朝日新聞の文字がまた大きくなる憂鬱
けさ(2011年2月12日)の朝日新聞は、3月31日付夕刊からの文字拡大を伝えていました。08年の改変からわずか3年での再拡大に、<また!?>というのが率直な感想です。
・文字拡大を伝える記事。一般的な国語辞典の最新版と比べても、かなり大きく感じる。
朝日が1981年に組版を鉛活字からコンピュータに切り替えて以降、文字の拡大は4回目。活字時代と比べ面積は2倍以上になるのだとか。文字は大きい方が読みやすい―、確かにそうかもしれません。高齢化が進み、新聞の購買年齢層も上がっているので、新聞社には文字拡大の要望が絶えず届いているのでしょう。
しかし、ページを増やさず文字を大きくすれば、文字数を減らすしかありません。文字数を減らすということは、必然的に情報量を削ることになります。それでも「記事の書き方やレイアウトを工夫」して情報量を確保する、というのが新聞社の言い分です。とはいえ工夫だけでは、物理的にどうしても限界があります。するとどうなるでしょう――。
どんなに推敲を重ね文章を研ぎ澄ましても、削れない一線があります。結局のところ、新聞として世に送るべき記事が葬られたり、記事になっても伝えるべき情報が積み残されることになります。
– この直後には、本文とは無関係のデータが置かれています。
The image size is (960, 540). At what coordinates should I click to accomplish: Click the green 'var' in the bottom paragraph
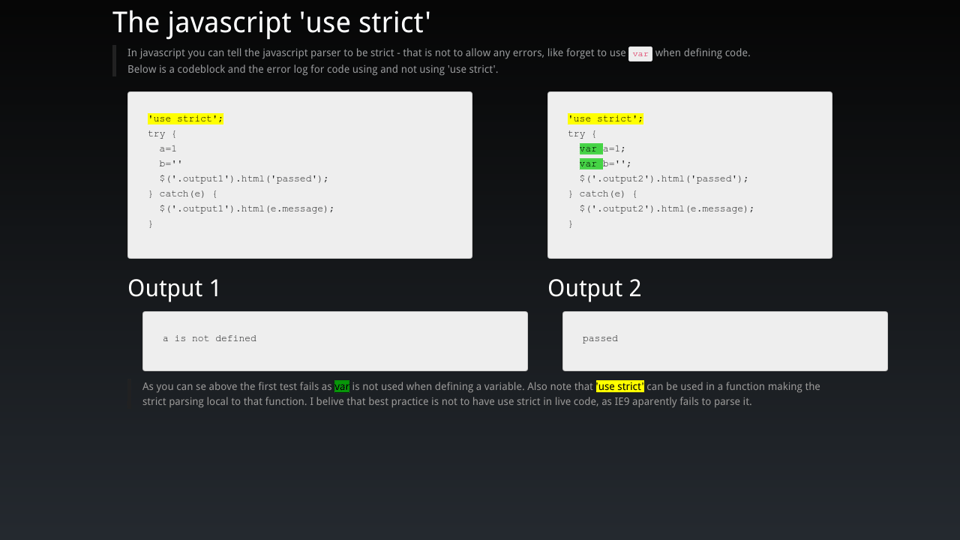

朝日の文字拡大では01年にその傾向が現れ、08年に拍車がかかったと感じています。他紙との比較で朝日の“薄さ”を感じることも多くなりました。高齢者への配慮で文字を大きくしつつ、「詳細はアサヒ・コムに…」なんて書かれていることもあり、どうかしています。
新聞のそもそもの使命を考えたとき、内容が舌足らずでは話になりません。私が新聞を選ぶ際の基準は、事実をより多く、そして正確詳細に書いているかどうか。文字の大小では選びません。
今日の朝刊では、文字を大きくする動きが広がっている一例として、某銀行の窓口伝票類の拡大について紹介していましたが、唐突感は否めません。説明不足で論理が飛躍、比較対象としても根本的にまちがっています。朝日の販売部数減少と文字拡大は、けして無縁でないと私は思います。
・「朝日書体」の読みやすさに力点を置く紙面。新聞のいのちである記事は……。